ERKEK KIYAFETİ TASARLAMAK ZORDUR
Koleksiyonu ise şehirli erkeklerin benzeşen kıyafetlerine son vermeye adanmış bir manifesto gibi adeta. Tulumlar, çift renkli; bol kesimli pantolonlar, bermudalarla kombine edilen kısa kollu gömlekler... Zaten tek tek ürünlerdense stile odaklanmayı seviyor Erdoğan. Şimdilik Akmerkez'deki pop up mağazada ve Nişantaşı'ndaki Boist'te satılıyor. Aralık ayında Galatamoda'da yer alacak. İlkbaharyaz koleksiyonuyla beraber ise çok daha fazla tanıdık mağazada yer alacağına eminim.
- Mimariden modaya nasıl geçtiniz?
- İTÜ'de mimarlık okudum.
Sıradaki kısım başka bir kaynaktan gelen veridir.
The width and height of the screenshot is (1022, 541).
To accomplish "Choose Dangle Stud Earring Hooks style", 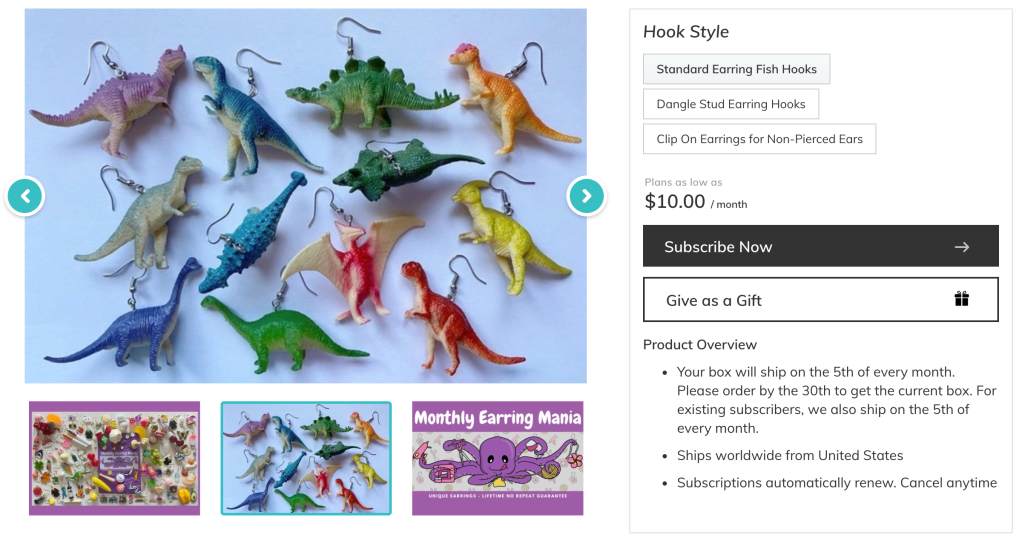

Moda tasarımını hep istiyordum ama neticede Anadolu'da doğup büyüdüm. Ailemin kabul edeceği bir diplomam olmalıydı. Ortaokulda 'Moda tasarımı yapmak istiyorum,' derdim aslında. Dört yıl mimarlıktan sonra modaya geçmek için arayışlara başladım.
- Moda tasarımı yapacağınızı hep biliyor muydunuz?
- Evet. Ama diploma gerektiğini de biliyordum. Parsons'da yaz üniversitesine katıldım. Burs bulup okumayı planlarken bir arkadaşım benim adıma İTKİB'in yarışmasına başvurmuş. Finale kalınca iş teklifleri başladı. Bir ihracat firmasına girdim. Birkaç yıl sonra da kendi ihracat firmamızı kurduk. Ben de markamı...
- Mimariden modaya geçmenin artı ve eksileri neler?
- Mimari verilerle kısıtlayan, kalıplara sokan bir disiplin. Moda ise 'sen istediğin için öyle olunca' değerli oluyor. Artısı ise disiplinli çalışmaya alışmak.
- Neden erkek tasarımına yöneldiniz?
- Erkekte daha iyi olduğumu hep söylerlerdi. Erkek kıyafeti tasarlamak zordur. Uç noktalara kaçabilirsiniz. Mimarinin burada da artısı var; erkeğin sıkışan kalıpları içinde yaratıcı davranıyorum. Ayrıca erkekte boşluk var. Kadınlar için çok güzel şeyler var ama ben alacak bir şey bulamıyorum.
- Koleksiyonunuzun bu kadar beğenilmesinin sebebi neydi sizce?
- Samimiyeti. Ne söylüyorsam onu yaptım. Parça değil, stil önemli dedim, onu verdim. Styling'i de çok farklıydı.
- Niyazi Erdoğan markasını nerede görmek istiyorsunuz?
- Hedefi yüksek tutuyoruz. Dünyaya açılalım istiyoruz. Hedef hep, çok insanın giymesi. Niyazi Erdoğan ileride insanların ilham aldığı, kimliğini koruyan, rahat giyilen, abartılı fiyatlara satılmayan bir marka olarak kalsın istiyorum. Olmayı hedeflediğim çok zirvede bir nokta yok. Bu bir marka neticede. Doğru planlamak gerekiyor. Japonya'da sokakta veya bir davette birinin giydiğini görürsem, benim için olmuş demektir.